"LOOKING AFTER HIS MEN"

CAPTAIN CHARLES ROBERT FORBES HAY-WEBB

ROYAL FIELD ARTILLERY

28TH DECEMBER 1916 AGE 22

BURIED: DICKEBUSCH NEW MILITARY CEMETERY, BELGIUM


The Times
January 5 1917
"Captain Charles Robert Hay-Webb, R.F.A. killed on December 28, aged 22, was the third and only surviving son of Mr C.R. Hay-Webb of Moohtapore, Behar, India, grandson of Mr T. Bonville Were, of Hay Broadclyst, Devon. ... he passed into Woolwich in January 1912, and was gazetted in July 1913 to the Royal Field Artillery. ... He went to the front in January 1915, was severely wounded in the second battle of Ypres on 30 April 1915, and was on medical leave for 11 months. He returned to the front in November [1916]. His eldest brother, Captain Allan Bonville Hay-Webb, died of wounds in Gallipoli in August 1915.."
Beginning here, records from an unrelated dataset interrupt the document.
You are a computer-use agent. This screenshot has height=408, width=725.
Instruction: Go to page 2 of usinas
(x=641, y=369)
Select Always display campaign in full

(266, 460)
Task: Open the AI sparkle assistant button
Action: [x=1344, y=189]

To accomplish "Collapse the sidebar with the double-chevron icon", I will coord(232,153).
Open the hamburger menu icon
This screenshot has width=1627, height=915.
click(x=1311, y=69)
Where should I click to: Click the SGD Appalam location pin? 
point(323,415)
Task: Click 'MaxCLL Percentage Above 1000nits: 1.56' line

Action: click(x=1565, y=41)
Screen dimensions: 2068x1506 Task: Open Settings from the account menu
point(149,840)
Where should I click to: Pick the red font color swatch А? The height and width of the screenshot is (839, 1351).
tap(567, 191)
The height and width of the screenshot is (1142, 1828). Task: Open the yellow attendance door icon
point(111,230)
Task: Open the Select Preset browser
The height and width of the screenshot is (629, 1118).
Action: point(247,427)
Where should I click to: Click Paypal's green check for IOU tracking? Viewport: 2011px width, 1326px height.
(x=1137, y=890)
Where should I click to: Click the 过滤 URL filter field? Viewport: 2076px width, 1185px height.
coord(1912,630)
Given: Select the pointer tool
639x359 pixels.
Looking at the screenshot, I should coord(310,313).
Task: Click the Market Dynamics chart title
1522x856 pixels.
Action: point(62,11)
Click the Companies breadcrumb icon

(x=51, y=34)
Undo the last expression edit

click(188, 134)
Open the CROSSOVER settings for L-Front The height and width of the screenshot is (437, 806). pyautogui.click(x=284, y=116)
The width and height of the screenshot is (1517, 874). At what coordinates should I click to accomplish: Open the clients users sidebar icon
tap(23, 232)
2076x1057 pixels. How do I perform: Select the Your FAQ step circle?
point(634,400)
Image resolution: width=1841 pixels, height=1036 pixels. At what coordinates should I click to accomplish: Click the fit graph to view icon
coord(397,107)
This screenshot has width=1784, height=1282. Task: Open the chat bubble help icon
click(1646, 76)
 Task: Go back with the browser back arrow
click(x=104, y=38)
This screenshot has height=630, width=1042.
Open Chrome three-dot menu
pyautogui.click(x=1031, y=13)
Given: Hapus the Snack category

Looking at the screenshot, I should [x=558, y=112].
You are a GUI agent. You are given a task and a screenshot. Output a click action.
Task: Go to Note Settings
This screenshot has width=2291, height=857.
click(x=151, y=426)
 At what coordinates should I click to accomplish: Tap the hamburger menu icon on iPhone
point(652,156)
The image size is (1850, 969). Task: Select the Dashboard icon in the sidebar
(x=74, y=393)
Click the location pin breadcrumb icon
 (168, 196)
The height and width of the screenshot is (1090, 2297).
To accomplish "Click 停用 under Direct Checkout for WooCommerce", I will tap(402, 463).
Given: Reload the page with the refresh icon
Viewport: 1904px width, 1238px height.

"The third and only surviving son"; there's nothing to say how the unnamed brother died but it wasn't in the war. Mr and Mrs Charles Hay-Webb had one remaining child, a daughter called Adele.
Captain Hay-Webb's mother chose his inscription. It is in inverted commas, and whilst I would suggest that she is quoting from a letter of condolence, the words create a lovely image of an officer still looking after his men, the prime responsibility of an officer, in death as he had done in life.